> **Texto proporcionado**:
........
Al tener a una familia en El Observador, cuyos hijos pertenecen a tres generaciones diferentes, me permitió tratar el tema del bullying, o dicho en español, el acoso escolar.
Así que he podido abordar este problema desde tres perspectivas diferentes. Una alumna aventajada de primaria que descubre que un compañero de clase tiene un comportamiento demasiado introvertido. El típico friki de secundaria que es marginado por sus gustos ociosos, además de por sus vanos intentos de atraer a la chica que le gusta. Y otra estudiante de secundaria, una chica popular destronada al cambiar de instituto, que de pronto se ve acosada por el cruel grupo de las chicas populares.
Es un problema que me interesa, pues yo mismo sufrí vejaciones por parte de alumnos mayores que se creían mejores que yo. Todavía me acuerdo de cuando en el colegio me decían extraterrestre, ya sea por mis gustos frikis o por mi facilidad para los estudios. Por todas estas razones, ya sé que este problema viene de lejos.
........
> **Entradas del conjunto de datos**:
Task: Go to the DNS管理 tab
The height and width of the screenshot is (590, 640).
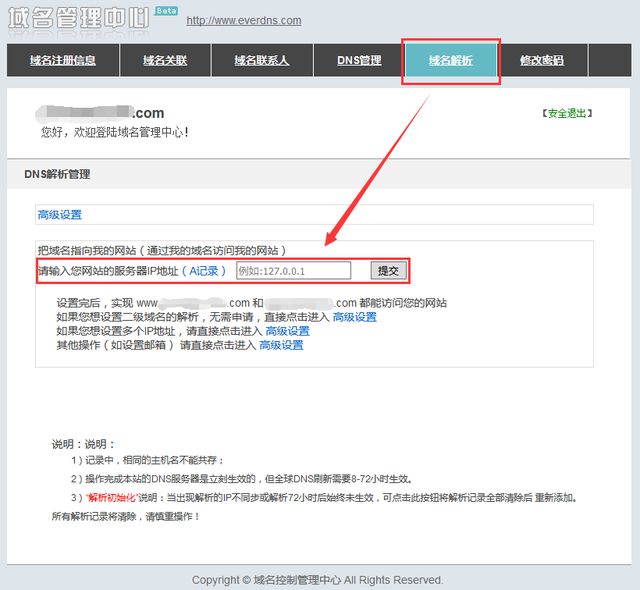Action: pyautogui.click(x=359, y=61)
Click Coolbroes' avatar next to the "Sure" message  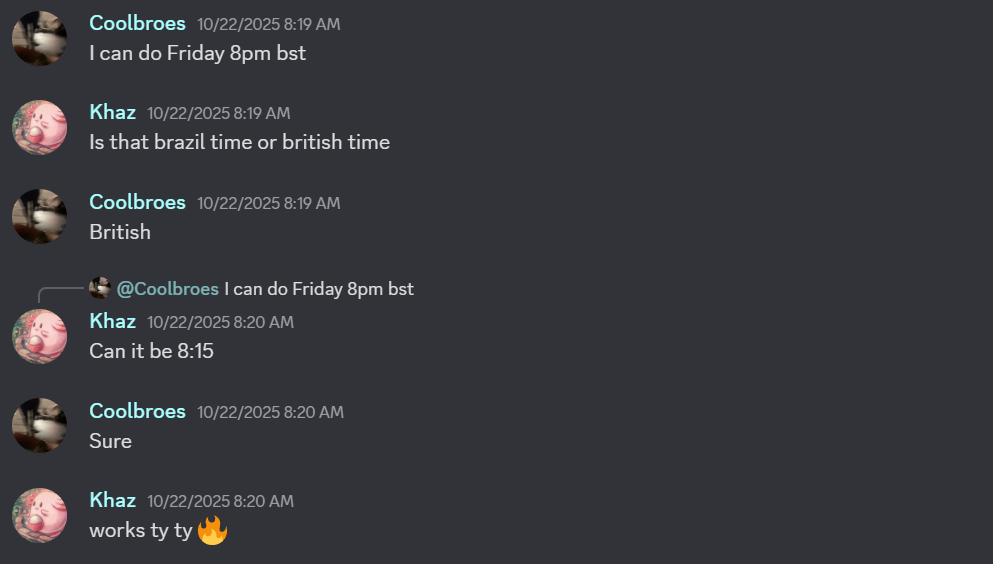pyautogui.click(x=39, y=425)
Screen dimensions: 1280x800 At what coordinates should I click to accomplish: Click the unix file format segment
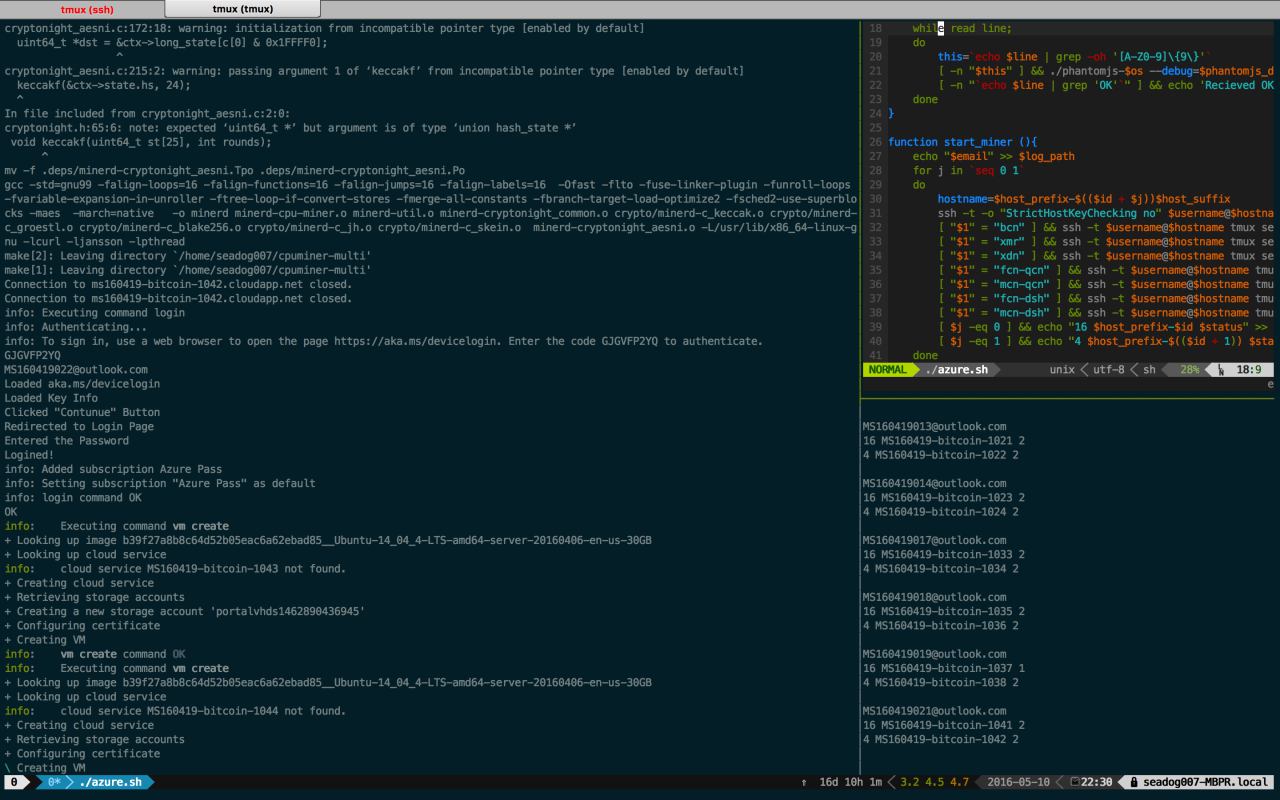pyautogui.click(x=1061, y=370)
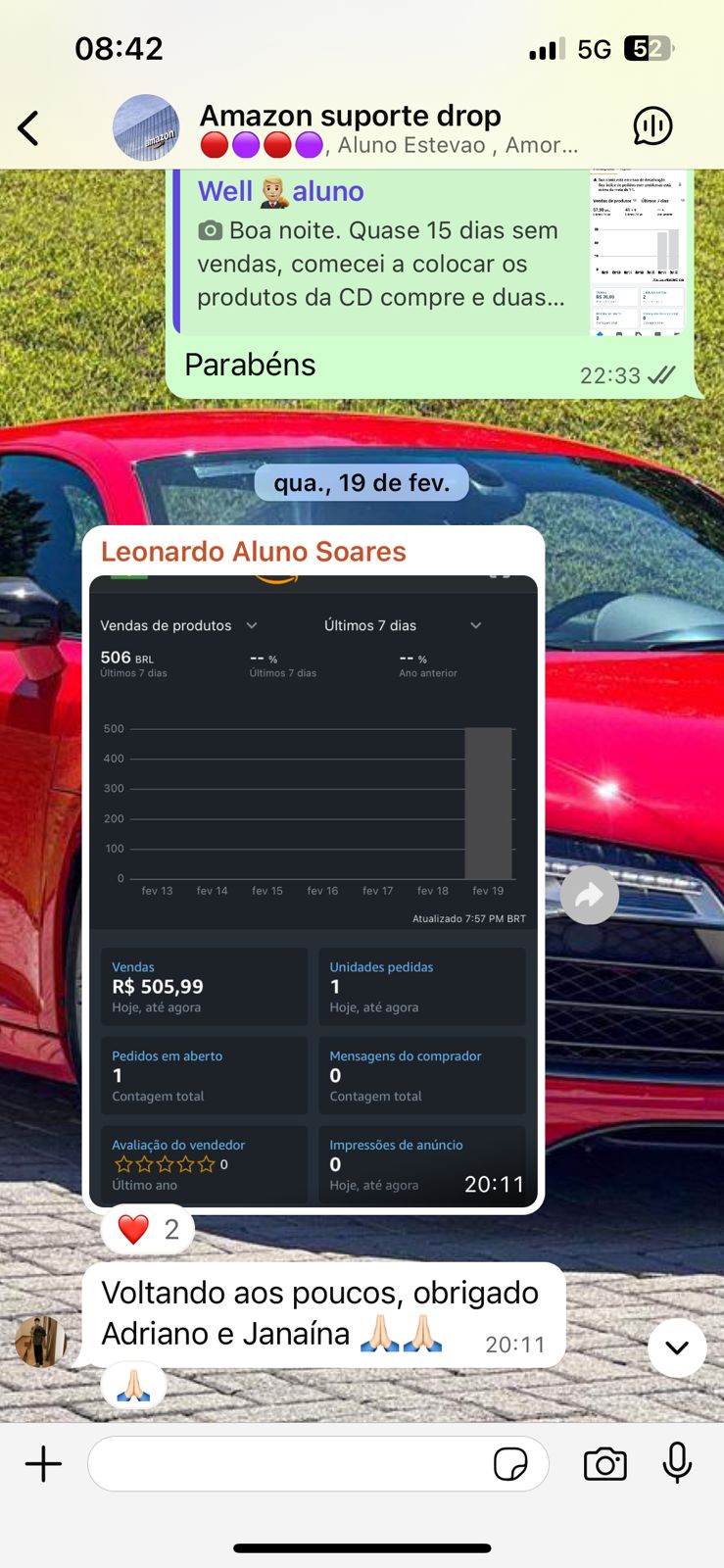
........
> **Consigna 1**:
¿Qué apodo recibía en el colegio quien narra el texto sobre el acoso escolar?
> **Consigna 2**:
Escribe la continuación del texto sobre el acoso escolar a partir de su última oración.

> **Respuesta 1**:
Le decían extraterrestre.

> **Respuesta 2**:
Pues esta actitud es tan vieja como la humanidad, teniendo sus correspondientes orígenes evolutivos. Hoy en día sabemos que nuestros antepasados trogloditas tenían que ir de caza y distinguir a los animales que podían matar de los que no. Asimismo, también había que establecer una jerarquía dentro de estas sociedades tribales, confiando la supervivencia del grupo sobre los anchos hombros de los individuos más fuertes de la tribu.
Son comportamientos que siguen vigentes hoy en día, después de decenas de miles de años de historia, y de un centenar de revolución industrial y tecnológica. Si no me creen, fíjense en los habituales escenarios de un acoso escolar.
Para empezar, el acosador escolar necesita disponer de un mínimo de inteligencia para poder distinguir al más débil del grupo. Y una vez localizado, lo ataca con la finalidad de mantener su estatus de líder en su grupo de amigotes. Es decir, que este fenómeno persiste, porque todavía somos unos trogloditas. Vestimos tejidos sintéticos y disponemos de alta tecnología, pero seguimos comportándonos igual que nuestros antepasados más salvajes. Si no me creen, pregúntense cómo es posible que los reclusos más peligrosos, homicidas confesos y psicópatas varios, reciban una abundante correspondencia postal que ha sido enviada por mujeres solteras que quieren casarse con uno de ellos. Nuestras hembras todavía seleccionan, como pareja reproductiva, al macho cazador que es capaz de despiezar grandes cantidades de carne.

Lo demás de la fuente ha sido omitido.